Lax Password Security Practices Endanger Consumers

One in 10 Americans admit to never changing their passwords and just over one-third (38 percent) alter their passwords on an average of every six months, according to a survey by Mail.com.

One in five use the same password for most or all of their Internet services, and only 23 percent of users protect different services with different passwords, the survey found.

What’s more, 58 percent of those surveyed rely on their memory and store passwords in their head, while 15 percent write their passwords on a piece of paper. Five percent save passwords in their browser and 9 percent use password management software.

“There are two main reasons Americans are so negligent when it comes to passwords: first, the sharply increasing number of Internet services that require an authentication with passwords, and second, the missing knowledge on password security,” Martin Wilhelm, public relations manager for Mail.com, told eWEEK. “People choose passwords that are easy to remember because it’s much more comfortable than handling a complex and individual password for a variety of different services.
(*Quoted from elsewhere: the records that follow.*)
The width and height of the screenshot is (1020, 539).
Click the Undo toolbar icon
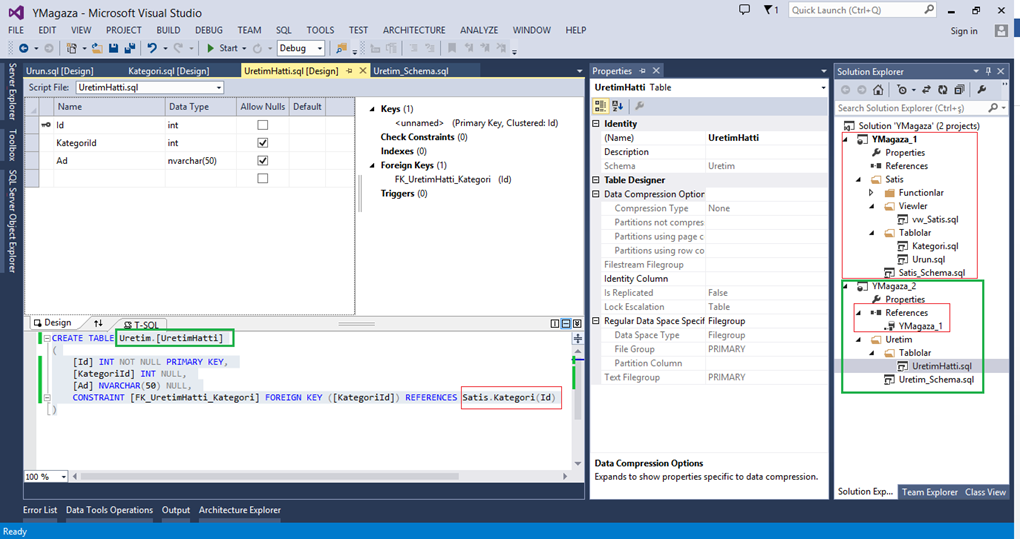(152, 48)
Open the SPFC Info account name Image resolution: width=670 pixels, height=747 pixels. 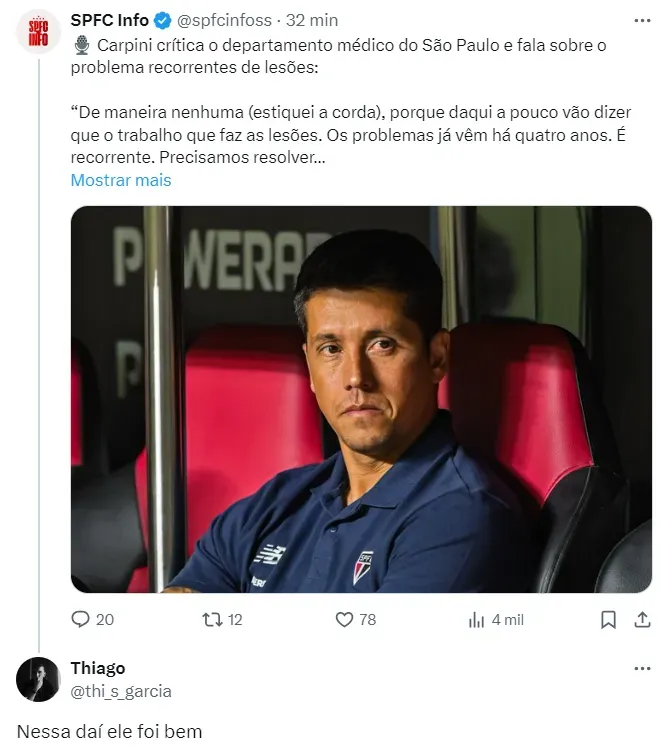(110, 20)
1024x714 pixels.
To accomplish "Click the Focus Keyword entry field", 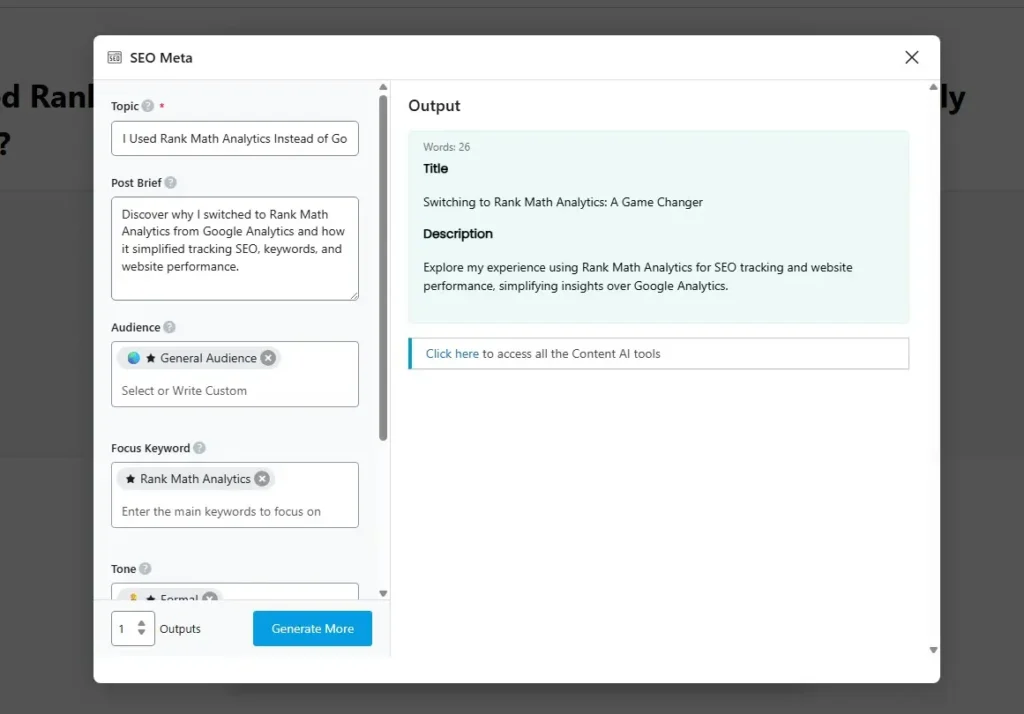I will (234, 511).
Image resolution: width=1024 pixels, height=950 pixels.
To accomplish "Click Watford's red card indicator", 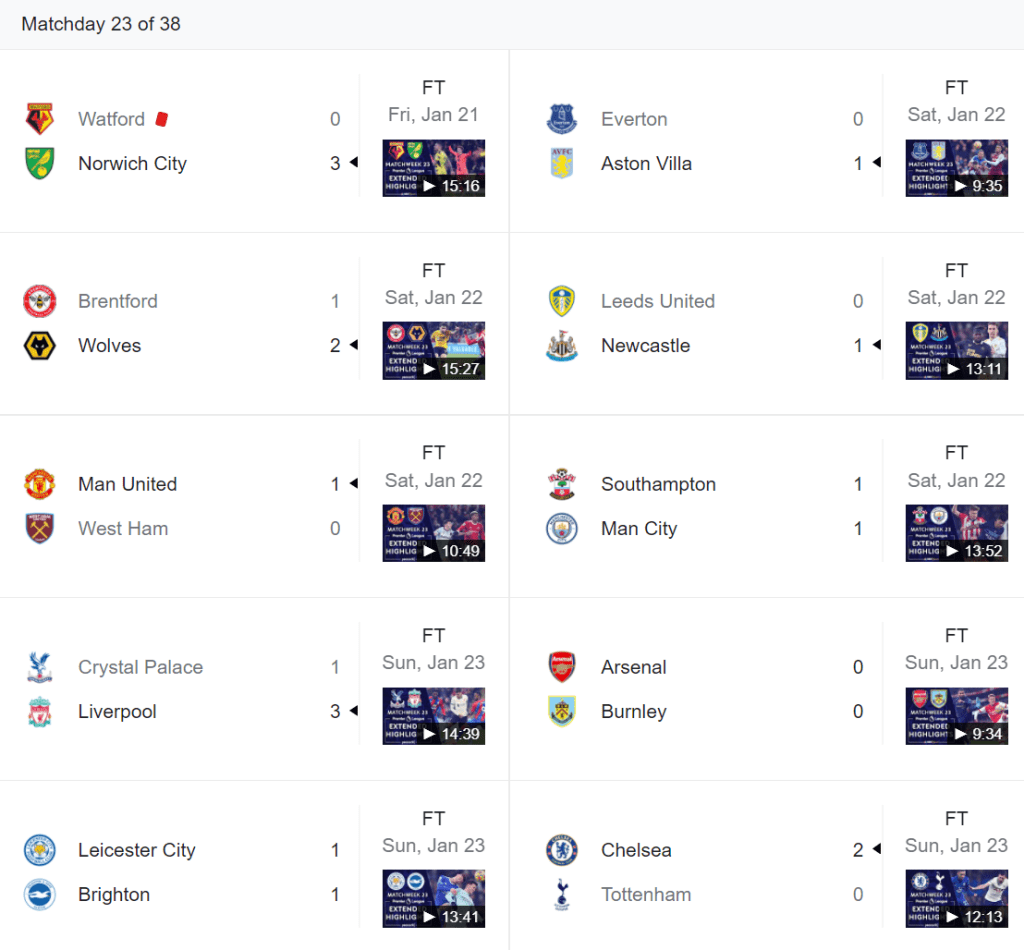I will click(162, 119).
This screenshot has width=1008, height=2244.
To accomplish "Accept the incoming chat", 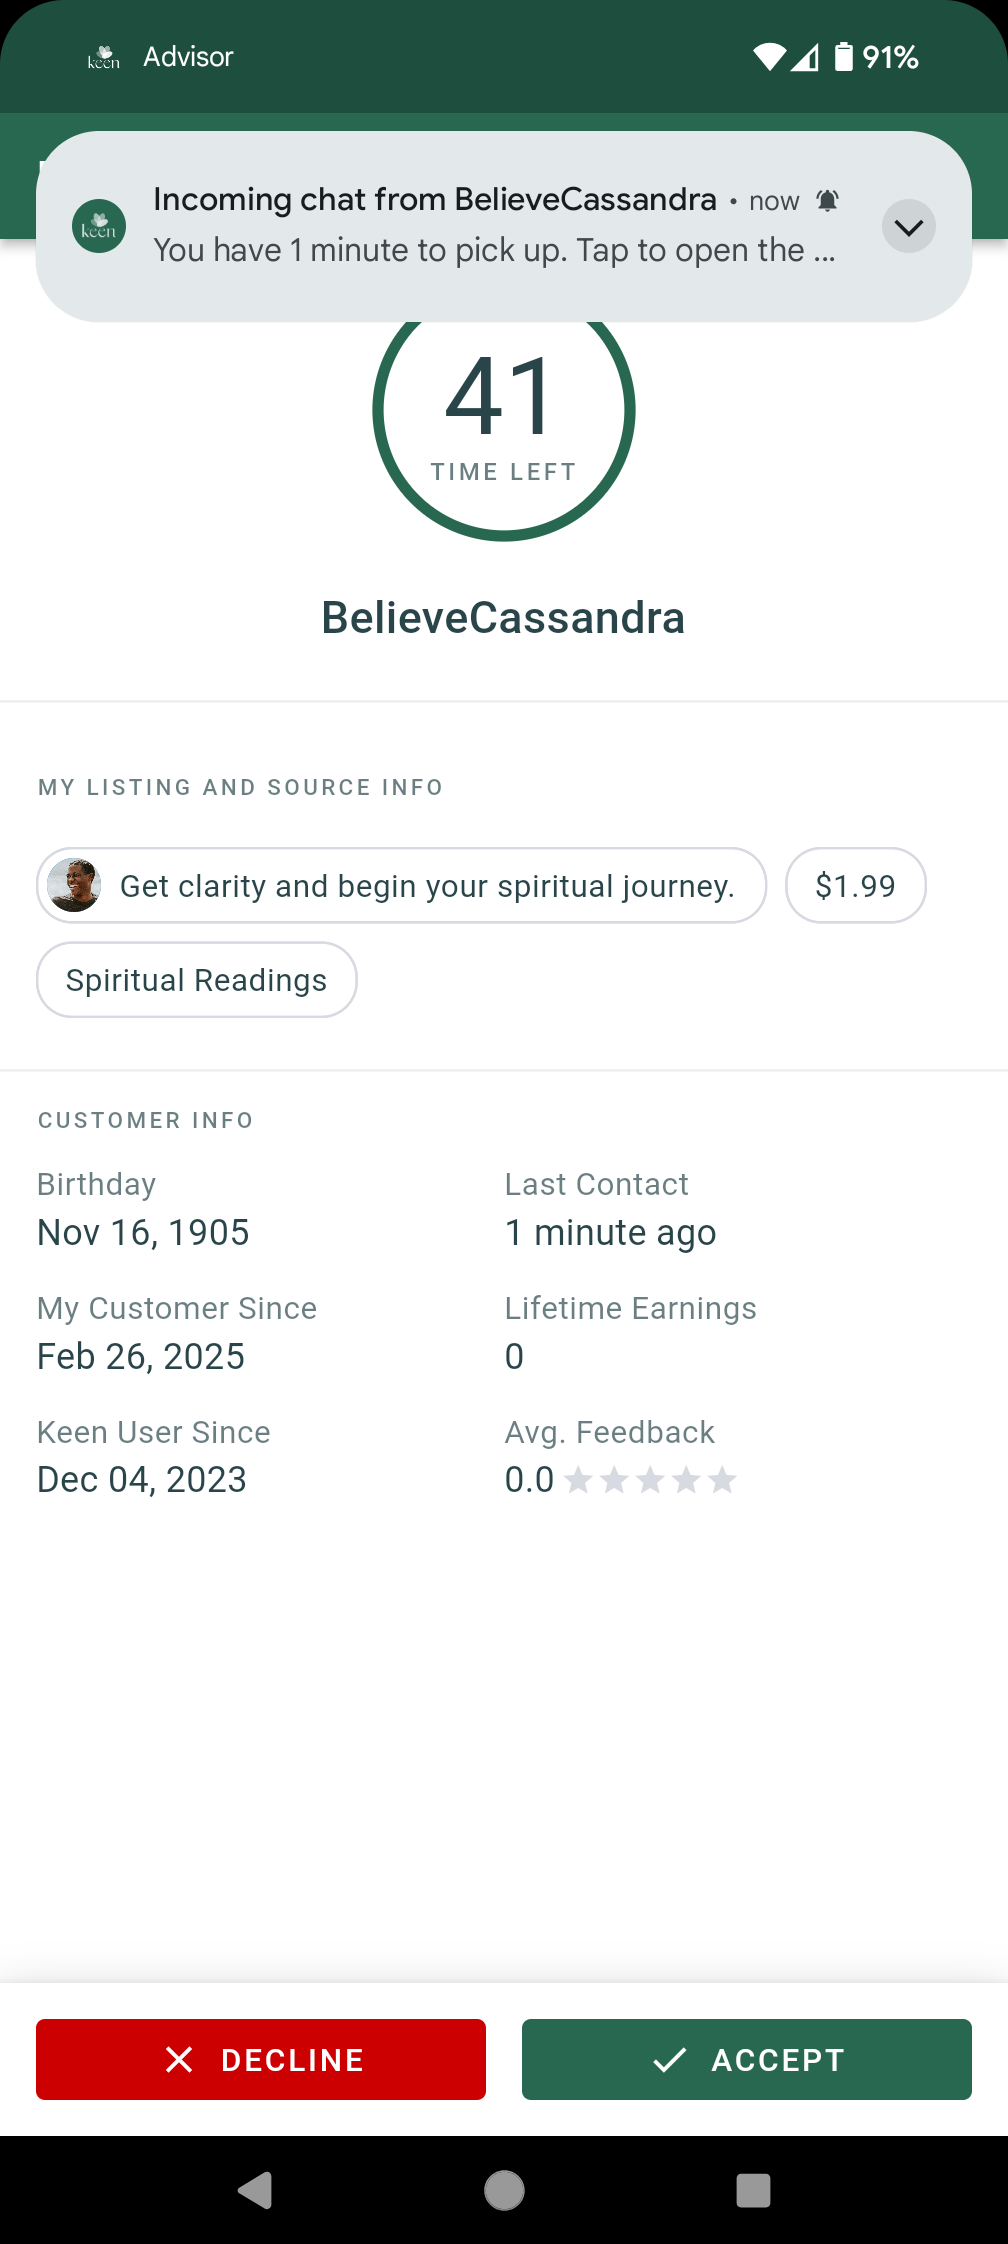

What they don’t have in mind is that they run the risk of losing all their data on the Internet once this password has been spied out by Internet criminals.”

One-third (33 percent) of respondents said they use birthdays, pet names or simple strings such as “123456” or “qwerty” as passwords.

“Eventually, only methods that are most commonly used by the mainstream of Internet users will prevail,” Wilhelm said. “That means they have to be very simple and user-friendly. The advantage of passwords is clearly that no other devices are needed for authentication purposes. I can log on to my e-mail account with many different devices around the world as long as they are connected to the Internet.”

He noted that as more security throughout the Internet becomes even more necessary, alternative authentication methods such as biometry are being researched.

“Nonetheless, it has to be ensured that providers meet high data protection requirements concerning the storage and use of biometrical data,” he said.

Wilhelm also said he thinks it is very unlikely that passwords will disappear in the near future, since they have been used for several services on the Internet from the very beginning.

“A procedure that has been learned by the majority of Internet users over such a long time will not change quickly,” he explained. “However, there is a trend that uses alternative authentication methods simultaneously to passwords—for example the fingerprint recognition on mobile phones. If passwords should be replaced by such methods, it will definitely still take some time.”